Judith Michel — Part 3
This month the students are gearing up for their first quarterly exam by putting together clinical practice and classroom lecture.
What are you learning right now?
Yesterday we talked and practiced neonatal resuscitation, which I think is a very important skill. Last week we learned about post-partum hemorrhage and it’s causes. I was particularly interested in uterine inversion, where the uterus almost flips itself inside out; it’s a major case of post-partum hemorrhage. I enjoyed learning how to take care of a mom who has it and prevent it.
Have the previous exams been challenging so far? How do you study?
Most of the topics I’ve previously studied at least a little bit and I work hard practicing and listening during lecture, so the exams aren’t too difficult for me. For an exam, I usually study together with another student, Solange. We read over the material, summarize our notes and then together we talk about what we think is important for each chapter or section.
What have you been learning at the hospital during clinical?
Mostly we’re observing and helping with births and mom or baby exams. This last month there have been many preeclampsia cases, so we’re learning what to do for that, how to give medication, and council mothers. One of the most challenging things is learning to repair lacerations- you need a lot of practice to be skilled.

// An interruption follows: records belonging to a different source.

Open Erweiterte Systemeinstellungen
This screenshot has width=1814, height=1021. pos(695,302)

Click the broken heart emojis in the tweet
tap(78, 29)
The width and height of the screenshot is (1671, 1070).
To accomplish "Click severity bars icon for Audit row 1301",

Last week there was a patient with severe preeclampsia. She kept wanting to lay on her back during labor and the birth, which is not good for the baby’s breathing. So based on the knowledge we had learned in class I educated her to lay on her side and birth in that position. This was one example of what I learned a few days before being important in the hospital.

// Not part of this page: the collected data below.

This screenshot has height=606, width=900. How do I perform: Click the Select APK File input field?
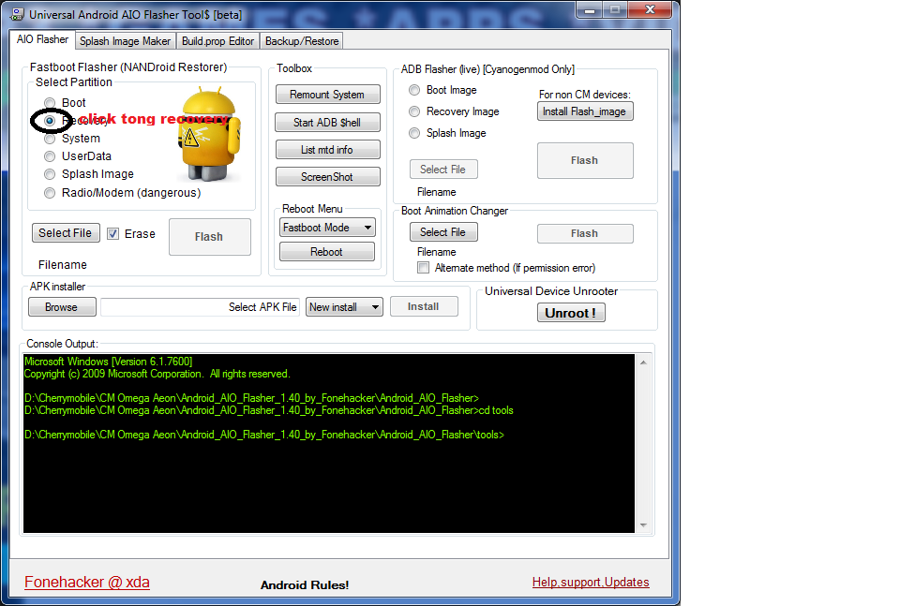tap(200, 307)
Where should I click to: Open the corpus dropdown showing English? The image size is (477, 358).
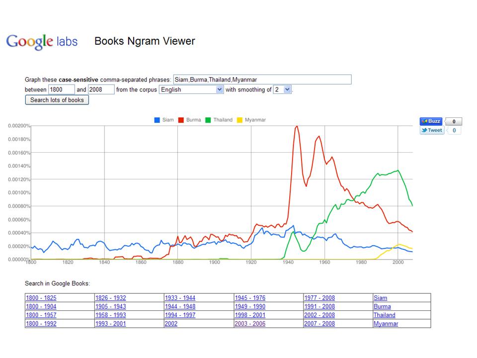(191, 90)
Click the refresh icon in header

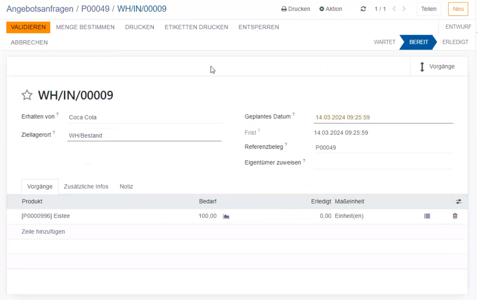point(363,9)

Did you see any interesting cases at mobile clinic this/last week? What did you learn from it?
I’ve recently gone to several mobile clinic sites. I enjoy this because with this clinical site we’re more likely to see many more patients- in many clinics there are more than 50 women that come. There are more interesting cases and much more practice to be had teaching women or doing rapid result tests.

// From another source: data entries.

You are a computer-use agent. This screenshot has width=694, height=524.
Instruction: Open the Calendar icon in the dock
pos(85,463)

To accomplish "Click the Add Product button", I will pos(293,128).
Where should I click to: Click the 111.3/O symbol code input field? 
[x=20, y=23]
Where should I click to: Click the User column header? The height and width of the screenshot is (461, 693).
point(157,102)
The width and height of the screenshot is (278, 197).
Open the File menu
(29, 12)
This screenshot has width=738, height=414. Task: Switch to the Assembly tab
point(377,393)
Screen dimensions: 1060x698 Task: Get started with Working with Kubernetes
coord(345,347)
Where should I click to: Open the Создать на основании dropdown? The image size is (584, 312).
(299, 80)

Last week I got to give the education portion of the clinic. The women sit together before their visits and listen to a short talk on pre-natal nutrition. I talked about what foods to eat to get enough iron and different vitamins. The pre-natal patients already knew most of what I was teaching because the mobile clinic midwives have repeated that training each time they go to a village. I was surprised that I only had to add a little to their existing knowledge. This is great because nutrition is so important during pregnancy and repetition is essential in helping people remember.
That day I also got to teach individual women about danger or warning signs for a high-risk birth. Another good part of going to mobile clinic is counseling women on rapid result tests for different vaginal infections. You get to practice performing the tests properly, telling the patient what it’s for based on the symptoms she shows, and then tell her the results- either referring her to the hospital or telling her how to treat it on her own. I enjoy doing that kind of education because it’s person-to-person and has a direct impact that I can see.